* **DATA FOR PROCESSING**
=-=-=-=-=
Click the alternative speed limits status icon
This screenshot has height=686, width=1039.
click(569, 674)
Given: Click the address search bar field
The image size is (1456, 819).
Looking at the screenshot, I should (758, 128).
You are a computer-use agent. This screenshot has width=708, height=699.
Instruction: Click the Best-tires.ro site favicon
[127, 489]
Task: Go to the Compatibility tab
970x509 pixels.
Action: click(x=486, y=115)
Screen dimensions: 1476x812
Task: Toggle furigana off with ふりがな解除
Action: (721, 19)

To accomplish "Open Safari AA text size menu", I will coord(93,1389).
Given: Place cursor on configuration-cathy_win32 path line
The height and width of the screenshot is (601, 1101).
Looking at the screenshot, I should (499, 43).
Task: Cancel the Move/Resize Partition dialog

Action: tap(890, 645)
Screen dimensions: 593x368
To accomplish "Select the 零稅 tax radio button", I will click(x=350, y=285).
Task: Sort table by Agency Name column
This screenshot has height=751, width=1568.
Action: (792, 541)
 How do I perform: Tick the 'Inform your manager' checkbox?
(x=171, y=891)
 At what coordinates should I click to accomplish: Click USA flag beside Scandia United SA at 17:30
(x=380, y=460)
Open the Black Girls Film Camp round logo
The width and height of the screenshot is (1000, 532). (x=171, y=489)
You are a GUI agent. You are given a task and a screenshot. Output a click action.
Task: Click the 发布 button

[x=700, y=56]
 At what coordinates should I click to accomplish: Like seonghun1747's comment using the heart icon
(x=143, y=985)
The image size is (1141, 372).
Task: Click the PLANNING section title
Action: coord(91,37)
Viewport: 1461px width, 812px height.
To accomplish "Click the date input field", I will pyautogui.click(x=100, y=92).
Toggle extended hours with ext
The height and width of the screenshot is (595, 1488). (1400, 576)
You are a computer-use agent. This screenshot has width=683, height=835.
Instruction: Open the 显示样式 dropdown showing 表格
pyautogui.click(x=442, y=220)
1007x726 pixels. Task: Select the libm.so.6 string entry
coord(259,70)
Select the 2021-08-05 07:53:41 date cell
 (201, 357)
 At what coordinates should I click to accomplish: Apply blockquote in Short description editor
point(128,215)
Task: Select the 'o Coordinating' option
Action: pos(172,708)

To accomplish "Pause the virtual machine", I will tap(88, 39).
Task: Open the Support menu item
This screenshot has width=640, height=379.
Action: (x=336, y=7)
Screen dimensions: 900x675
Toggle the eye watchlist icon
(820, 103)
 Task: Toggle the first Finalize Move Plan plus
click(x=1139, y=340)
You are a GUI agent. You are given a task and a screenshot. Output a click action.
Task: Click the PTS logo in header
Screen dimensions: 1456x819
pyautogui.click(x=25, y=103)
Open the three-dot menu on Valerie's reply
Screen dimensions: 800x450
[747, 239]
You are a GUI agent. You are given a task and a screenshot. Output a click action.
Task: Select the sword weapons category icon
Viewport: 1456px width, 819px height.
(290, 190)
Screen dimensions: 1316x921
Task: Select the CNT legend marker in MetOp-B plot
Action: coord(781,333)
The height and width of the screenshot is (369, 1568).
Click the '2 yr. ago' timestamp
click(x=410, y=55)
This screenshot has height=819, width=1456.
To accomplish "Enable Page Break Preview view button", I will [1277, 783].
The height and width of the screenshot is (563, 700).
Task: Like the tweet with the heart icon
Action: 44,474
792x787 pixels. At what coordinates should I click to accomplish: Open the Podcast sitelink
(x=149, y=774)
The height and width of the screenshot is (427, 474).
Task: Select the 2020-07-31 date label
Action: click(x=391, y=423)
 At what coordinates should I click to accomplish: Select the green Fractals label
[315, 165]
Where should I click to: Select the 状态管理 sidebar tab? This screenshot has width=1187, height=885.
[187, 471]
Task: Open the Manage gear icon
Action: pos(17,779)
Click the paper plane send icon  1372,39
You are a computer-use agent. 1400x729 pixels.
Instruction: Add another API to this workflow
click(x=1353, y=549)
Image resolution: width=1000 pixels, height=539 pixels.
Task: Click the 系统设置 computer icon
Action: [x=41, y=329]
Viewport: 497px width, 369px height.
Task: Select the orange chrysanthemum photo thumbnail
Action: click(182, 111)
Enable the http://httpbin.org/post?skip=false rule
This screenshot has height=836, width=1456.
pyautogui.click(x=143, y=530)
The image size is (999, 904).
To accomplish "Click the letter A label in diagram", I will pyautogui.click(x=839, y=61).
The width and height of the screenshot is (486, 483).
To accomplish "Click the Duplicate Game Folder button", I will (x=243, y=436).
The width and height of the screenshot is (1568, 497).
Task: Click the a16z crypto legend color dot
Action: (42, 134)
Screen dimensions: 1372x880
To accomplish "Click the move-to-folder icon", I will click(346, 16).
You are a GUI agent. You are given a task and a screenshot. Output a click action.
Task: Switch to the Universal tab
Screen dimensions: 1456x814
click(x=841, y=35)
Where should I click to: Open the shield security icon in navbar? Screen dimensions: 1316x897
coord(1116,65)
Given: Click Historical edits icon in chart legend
=-=-=-=-=
* **REQUIRED WORK**
Tally the lines in the material above that include the string "field", treating uppercase and lowercase as different, and reply with the number alone.

* **FINISHED ANSWER**
2